# When I get bored, stupid things happen...



## HorseFilms (Jul 19, 2011)




----------



## talkingcatblues (Jan 30, 2009)

Bwwwwwaaaaaaaaaaaaaahh haaaaaaaaaa haaaa ha ah ah oh god, that was good....


----------



## 22606 (Aug 11, 2008)

Amusing video


----------



## scareme (Jan 18, 2009)

I'm looking for a good gardner. When he's finished at your place send him over to my house. Thanks.


----------



## jenscats5 (Oct 16, 2010)

LOL What's even funnier is I went for a walk recently & saw a guy edging his lawn with a machete..... Really!!


----------



## GhostTown (Jul 6, 2011)

"...... about 13 hours." LMAO!! Nicely done.


----------



## The Auditor (Apr 2, 2006)

jenscats5 said:


> LOL What's even funnier is I went for a walk recently & saw a guy edging his lawn with a machete..... Really!!

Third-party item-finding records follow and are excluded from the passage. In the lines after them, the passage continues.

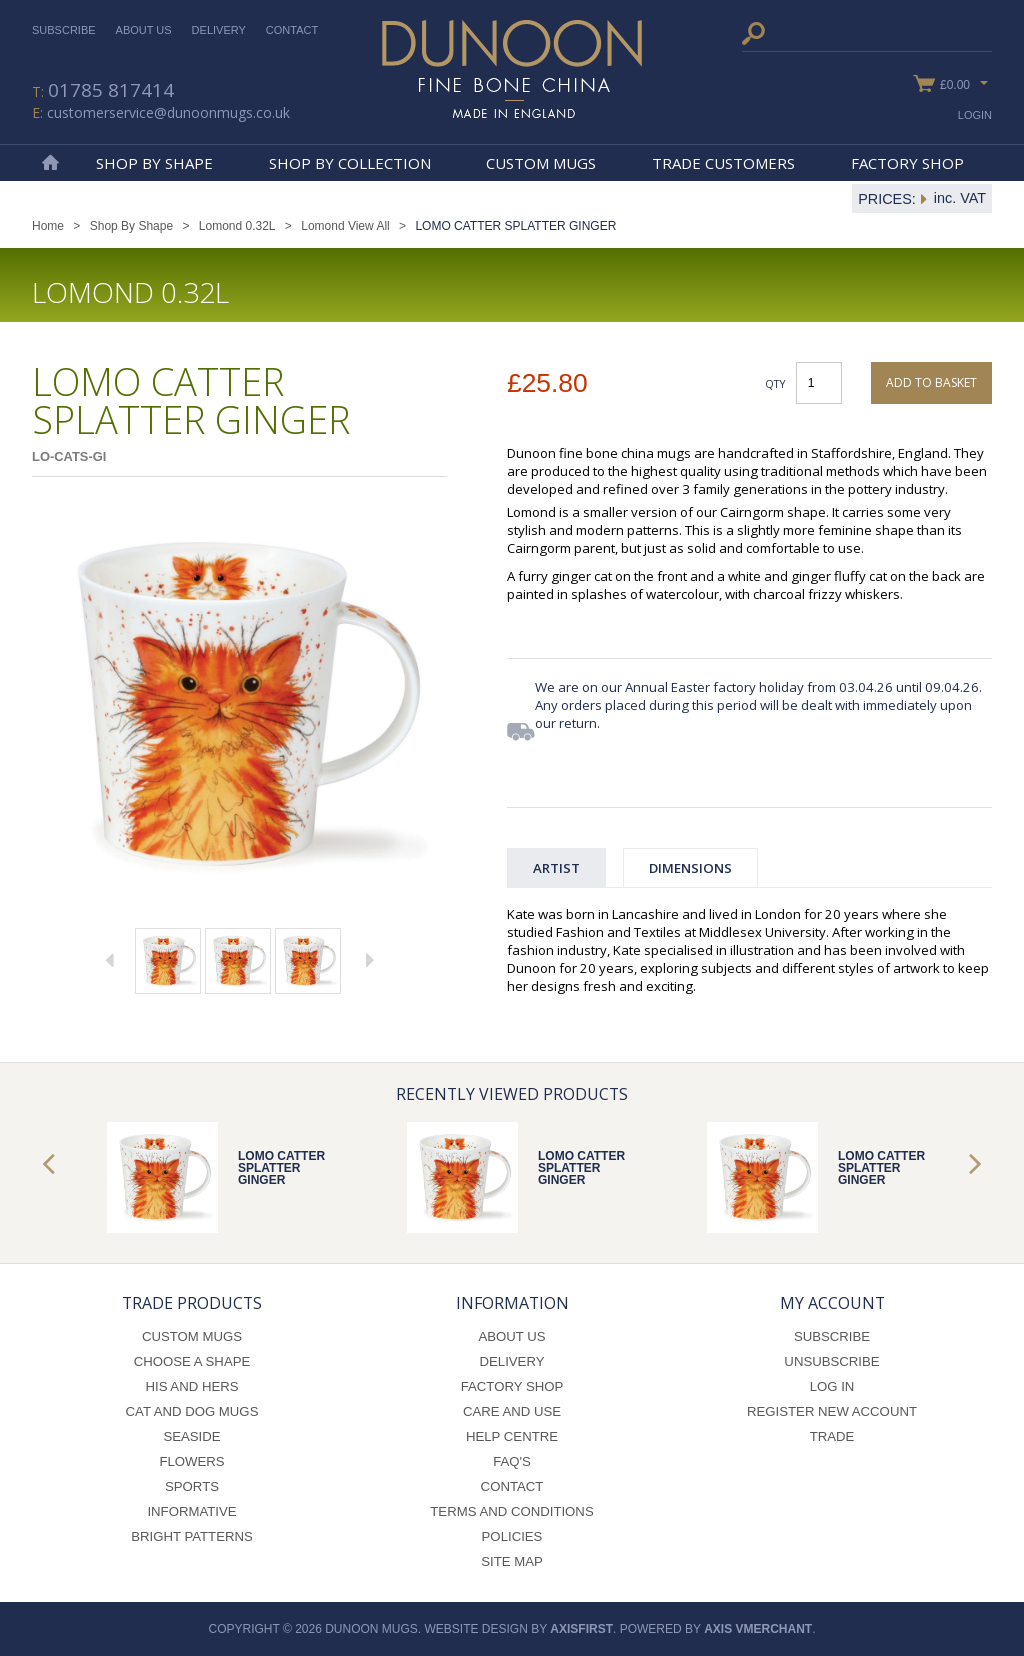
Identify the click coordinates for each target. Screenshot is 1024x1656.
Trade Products (192, 1303)
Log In (832, 1386)
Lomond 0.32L (237, 226)
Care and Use (512, 1411)
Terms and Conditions (511, 1511)
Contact (292, 30)
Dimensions (690, 868)
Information (512, 1303)
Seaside (191, 1436)
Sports (192, 1486)
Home (50, 163)
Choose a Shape (192, 1361)
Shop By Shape (154, 163)
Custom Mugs (541, 163)
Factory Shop (907, 163)
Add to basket (931, 382)
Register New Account (832, 1411)
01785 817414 (111, 90)
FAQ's (512, 1461)
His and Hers (191, 1386)
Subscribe (64, 30)
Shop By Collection (350, 163)
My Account (832, 1303)
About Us (144, 30)
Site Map (512, 1561)
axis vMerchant (758, 1629)
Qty (775, 383)
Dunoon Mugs (512, 69)
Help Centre (512, 1436)
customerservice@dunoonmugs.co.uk (168, 112)
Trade (832, 1436)
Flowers (191, 1461)
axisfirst (581, 1629)
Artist (556, 868)
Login (975, 115)
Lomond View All (345, 226)
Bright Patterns (192, 1536)
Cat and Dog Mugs (192, 1411)
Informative (191, 1511)
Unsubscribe (831, 1361)
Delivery (219, 30)
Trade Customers (723, 163)
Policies (512, 1536)
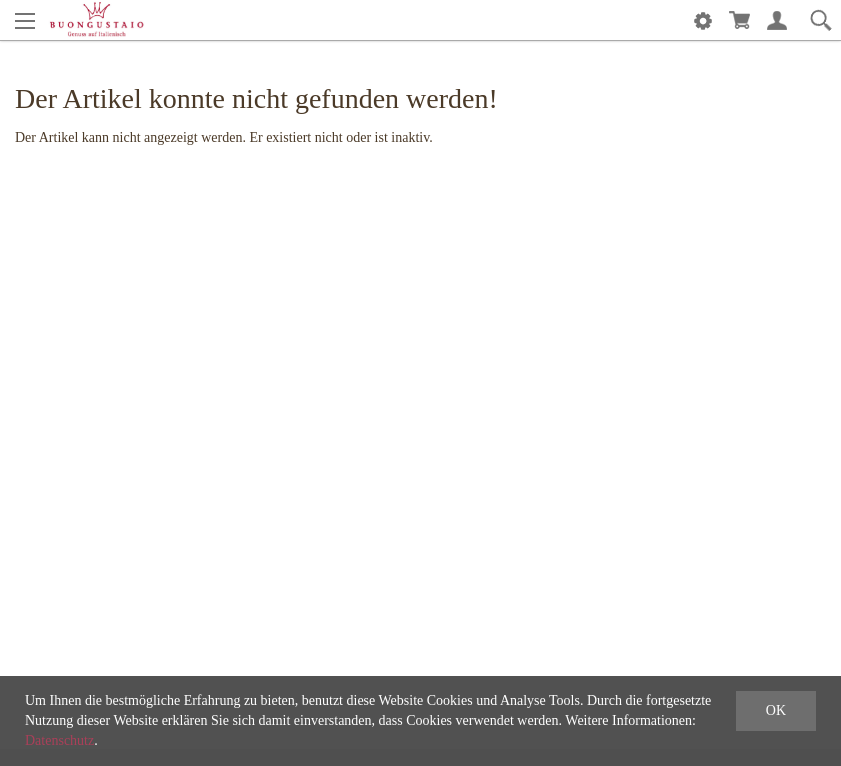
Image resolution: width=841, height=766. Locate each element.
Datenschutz (59, 740)
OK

Heh. Umm...at the old place, if the mower was broken, I'd ocassionally mow the yard with a sword....


----------



## witchymom (Oct 6, 2008)

must be related to my neighbors. they literally- take a whole week to mow our one acre.... with a riding mower. not sure how or why it takes them so long but... whatever....LOLOLOL


----------



## Guest (Sep 16, 2011)

LOLOLOLOLOLOLOL! Just like man to say that a serial killer cutting grass with machete is "ok!"


----------



## jenscats5 (Oct 16, 2010)

The Auditor said:


> Heh. Umm...at the old place, if the mower was broken, I'd ocassionally mow the yard with a sword....


I'll bet that was a sight to see!!!


----------



## HorseFilms (Jul 19, 2011)

Thanks guys! My neighbors must really think I'm a freak.


----------